Perché “La città che vorrei”? 

Il 2019 è un anno importante, in quanto segna i trent’anni dalla promulgazione della legge 13/1989 (per favorire il superamento e l’eliminazione delle barriere architettoniche negli edifici privati) e i dieci anni dalla ratifica in Italia della Convenzione Onu sui diritti delle persone con disabilità. Quest’anno abbiamo voluto focalizzare la campagna di sensibilizzazione sulla città intesa come spazio fisico di progettazione e come luogo di relazioni, in quanto dal suo grado di accessibilità dipende la possibilità per tutti i cittadini di muoversi liberamente, accedendo ai servizi offerti e mantenendo una vita sociale attiva. L’accessibilità deve innalzare il livello di comfort dello spazio urbano, eliminando gli ostacoli che impediscono il raggiungimento di pari opportunità per tutti, ognuno nella sua diversità.

In Italia si stima che le persone con disabilità siano circa 4,3 milioni (pari al 7,2% della popolazione), e secondo alcuni studi raggiungeranno i 6,7 milioni nel 2040. Nel nostro Paese, inoltre, è in atto anche un forte cambiamento demografico. Secondo gli ultimi dati Istat, in particolare, al 1 gennaio 2019 si registra un aumento degli anziani da record, con gli over 65 che per la prima volta hanno raggiunto i 13,8 milioni.
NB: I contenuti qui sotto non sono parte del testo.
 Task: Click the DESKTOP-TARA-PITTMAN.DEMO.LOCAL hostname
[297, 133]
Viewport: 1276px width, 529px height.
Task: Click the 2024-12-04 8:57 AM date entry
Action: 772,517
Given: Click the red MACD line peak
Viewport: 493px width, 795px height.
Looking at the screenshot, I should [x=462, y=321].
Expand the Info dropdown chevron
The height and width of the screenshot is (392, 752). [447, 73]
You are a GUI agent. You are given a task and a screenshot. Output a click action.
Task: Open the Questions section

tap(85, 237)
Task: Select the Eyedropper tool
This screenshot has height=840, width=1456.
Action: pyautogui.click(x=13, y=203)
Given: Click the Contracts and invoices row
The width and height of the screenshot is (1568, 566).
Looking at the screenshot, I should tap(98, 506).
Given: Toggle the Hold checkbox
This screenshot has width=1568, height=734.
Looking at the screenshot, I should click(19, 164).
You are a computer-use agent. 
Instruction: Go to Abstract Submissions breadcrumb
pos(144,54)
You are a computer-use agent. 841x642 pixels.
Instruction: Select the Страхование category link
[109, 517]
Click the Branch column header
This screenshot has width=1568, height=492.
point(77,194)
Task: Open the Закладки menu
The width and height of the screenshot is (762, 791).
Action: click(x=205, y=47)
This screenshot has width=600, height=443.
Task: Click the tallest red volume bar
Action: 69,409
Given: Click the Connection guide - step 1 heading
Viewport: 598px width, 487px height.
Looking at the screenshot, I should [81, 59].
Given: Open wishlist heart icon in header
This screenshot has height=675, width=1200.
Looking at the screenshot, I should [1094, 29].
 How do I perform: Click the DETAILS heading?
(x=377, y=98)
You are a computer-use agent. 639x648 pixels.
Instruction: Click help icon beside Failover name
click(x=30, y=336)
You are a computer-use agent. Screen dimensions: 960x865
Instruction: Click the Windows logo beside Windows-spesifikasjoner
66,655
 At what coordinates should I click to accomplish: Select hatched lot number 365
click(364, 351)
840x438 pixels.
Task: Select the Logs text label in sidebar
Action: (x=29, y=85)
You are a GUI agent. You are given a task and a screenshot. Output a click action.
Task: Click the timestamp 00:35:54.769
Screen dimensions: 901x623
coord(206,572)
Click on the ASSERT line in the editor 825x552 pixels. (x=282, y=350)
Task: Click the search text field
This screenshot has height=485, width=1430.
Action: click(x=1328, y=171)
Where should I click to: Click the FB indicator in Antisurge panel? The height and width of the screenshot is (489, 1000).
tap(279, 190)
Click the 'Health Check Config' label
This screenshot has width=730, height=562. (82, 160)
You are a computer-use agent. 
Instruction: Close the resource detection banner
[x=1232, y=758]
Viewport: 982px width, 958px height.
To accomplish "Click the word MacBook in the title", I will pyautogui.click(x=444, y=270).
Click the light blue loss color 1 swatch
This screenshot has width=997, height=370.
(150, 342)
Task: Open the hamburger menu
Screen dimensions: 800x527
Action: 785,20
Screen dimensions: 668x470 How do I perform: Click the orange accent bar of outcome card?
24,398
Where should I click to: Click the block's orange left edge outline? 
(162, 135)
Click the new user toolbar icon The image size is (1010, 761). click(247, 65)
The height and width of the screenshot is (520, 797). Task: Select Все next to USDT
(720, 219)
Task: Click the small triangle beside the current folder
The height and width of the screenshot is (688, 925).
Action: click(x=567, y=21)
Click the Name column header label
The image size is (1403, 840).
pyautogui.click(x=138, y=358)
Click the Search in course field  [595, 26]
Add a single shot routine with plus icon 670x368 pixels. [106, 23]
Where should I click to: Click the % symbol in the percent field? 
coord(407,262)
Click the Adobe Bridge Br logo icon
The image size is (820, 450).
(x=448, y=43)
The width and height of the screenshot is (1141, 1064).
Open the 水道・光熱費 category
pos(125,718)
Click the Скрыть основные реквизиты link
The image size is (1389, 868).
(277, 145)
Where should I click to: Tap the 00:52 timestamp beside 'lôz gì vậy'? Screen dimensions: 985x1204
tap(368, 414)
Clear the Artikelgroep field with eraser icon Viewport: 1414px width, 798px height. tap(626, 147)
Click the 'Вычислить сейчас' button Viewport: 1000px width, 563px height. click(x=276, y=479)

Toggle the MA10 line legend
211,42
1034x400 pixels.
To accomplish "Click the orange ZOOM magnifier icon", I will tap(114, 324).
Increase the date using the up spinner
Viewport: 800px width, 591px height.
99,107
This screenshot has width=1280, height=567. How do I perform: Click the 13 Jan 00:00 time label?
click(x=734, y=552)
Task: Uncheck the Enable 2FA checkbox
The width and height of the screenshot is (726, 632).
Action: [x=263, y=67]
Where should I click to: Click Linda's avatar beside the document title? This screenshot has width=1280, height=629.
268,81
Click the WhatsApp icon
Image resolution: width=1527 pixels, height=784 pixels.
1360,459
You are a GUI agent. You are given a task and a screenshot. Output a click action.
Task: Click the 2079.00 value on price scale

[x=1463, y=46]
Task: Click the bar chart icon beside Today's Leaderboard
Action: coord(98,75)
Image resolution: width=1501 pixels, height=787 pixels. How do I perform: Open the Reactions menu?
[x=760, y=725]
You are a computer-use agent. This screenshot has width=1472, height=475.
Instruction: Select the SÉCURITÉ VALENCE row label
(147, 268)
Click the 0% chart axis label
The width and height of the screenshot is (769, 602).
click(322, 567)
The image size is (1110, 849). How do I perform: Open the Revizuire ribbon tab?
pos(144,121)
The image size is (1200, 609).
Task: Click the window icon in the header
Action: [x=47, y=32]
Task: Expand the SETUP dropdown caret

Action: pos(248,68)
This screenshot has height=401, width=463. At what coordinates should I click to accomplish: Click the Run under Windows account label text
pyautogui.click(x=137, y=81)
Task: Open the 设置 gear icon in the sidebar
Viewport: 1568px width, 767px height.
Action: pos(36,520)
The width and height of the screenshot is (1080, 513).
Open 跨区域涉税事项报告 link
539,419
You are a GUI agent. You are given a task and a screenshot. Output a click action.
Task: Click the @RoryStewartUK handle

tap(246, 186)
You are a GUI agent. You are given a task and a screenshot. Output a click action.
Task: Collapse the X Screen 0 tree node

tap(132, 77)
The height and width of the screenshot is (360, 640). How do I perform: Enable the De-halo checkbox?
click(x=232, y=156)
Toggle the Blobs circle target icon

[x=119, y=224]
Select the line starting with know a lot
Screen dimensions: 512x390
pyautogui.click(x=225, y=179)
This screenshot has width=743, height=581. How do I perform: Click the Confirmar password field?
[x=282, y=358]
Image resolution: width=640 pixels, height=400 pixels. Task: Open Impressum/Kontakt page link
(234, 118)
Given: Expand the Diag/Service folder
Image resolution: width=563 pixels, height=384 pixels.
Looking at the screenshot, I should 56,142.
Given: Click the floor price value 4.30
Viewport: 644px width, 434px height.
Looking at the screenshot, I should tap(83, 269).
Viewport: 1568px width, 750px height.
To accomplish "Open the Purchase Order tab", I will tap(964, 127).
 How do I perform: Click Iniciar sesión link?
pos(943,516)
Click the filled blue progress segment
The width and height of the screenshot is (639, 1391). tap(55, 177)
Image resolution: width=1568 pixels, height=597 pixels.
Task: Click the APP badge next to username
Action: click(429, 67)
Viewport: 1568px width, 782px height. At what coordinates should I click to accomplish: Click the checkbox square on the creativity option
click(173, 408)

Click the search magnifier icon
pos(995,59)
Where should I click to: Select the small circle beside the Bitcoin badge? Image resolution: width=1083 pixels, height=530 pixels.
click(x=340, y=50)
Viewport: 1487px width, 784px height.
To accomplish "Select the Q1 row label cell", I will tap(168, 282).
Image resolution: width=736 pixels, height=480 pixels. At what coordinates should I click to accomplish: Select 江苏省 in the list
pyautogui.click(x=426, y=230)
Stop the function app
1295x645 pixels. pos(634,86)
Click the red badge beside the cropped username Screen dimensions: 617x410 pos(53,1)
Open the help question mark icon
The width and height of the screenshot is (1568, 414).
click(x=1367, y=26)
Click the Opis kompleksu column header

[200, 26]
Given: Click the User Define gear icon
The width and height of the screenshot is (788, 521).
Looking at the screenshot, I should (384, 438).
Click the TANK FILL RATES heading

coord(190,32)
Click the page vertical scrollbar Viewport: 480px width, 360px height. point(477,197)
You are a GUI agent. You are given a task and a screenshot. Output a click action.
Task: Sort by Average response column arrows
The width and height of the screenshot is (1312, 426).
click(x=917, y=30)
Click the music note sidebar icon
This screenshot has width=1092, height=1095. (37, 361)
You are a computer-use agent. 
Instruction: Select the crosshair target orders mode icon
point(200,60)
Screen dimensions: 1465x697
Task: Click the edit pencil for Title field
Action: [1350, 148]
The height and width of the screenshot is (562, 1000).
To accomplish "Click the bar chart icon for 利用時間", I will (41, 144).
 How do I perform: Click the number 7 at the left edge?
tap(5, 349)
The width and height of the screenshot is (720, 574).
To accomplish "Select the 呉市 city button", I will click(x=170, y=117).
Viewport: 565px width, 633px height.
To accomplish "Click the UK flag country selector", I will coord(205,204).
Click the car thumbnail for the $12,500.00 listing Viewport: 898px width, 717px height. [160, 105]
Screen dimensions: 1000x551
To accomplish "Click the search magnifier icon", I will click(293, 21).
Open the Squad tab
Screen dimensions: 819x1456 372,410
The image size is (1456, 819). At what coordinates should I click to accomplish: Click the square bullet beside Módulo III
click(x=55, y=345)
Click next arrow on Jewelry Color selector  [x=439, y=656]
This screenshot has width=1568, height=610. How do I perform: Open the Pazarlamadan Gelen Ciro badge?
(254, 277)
Gli ultracentenari, addirittura, ammontano a oltre 14.000. Questi numeri rivelano la necessità per le nostre città di essere al passo con i tempi, garantendo il rispetto della diversità umana: non si tratta di progettare esclusivamente per la disabilità, ma occorre pensare alla persona in quanto tale, ponendo attenzione ai bisogni di tutti.

Infatti, è un teme di cultura e di consapevolezza – afferma Salvatore Mirabella, Presidente dell’AdV Come Ginestre Onlus e Messaggero di FIABA –  e per far crescere la cultura e la consapevolezza occorre la comunicazione. Detto ciò bisogna fare le cose, farle bene e farle sapere. E’ importante comunicare e comunicare bene da parte di tutti, anche e soprattutto dalle istituzioni”.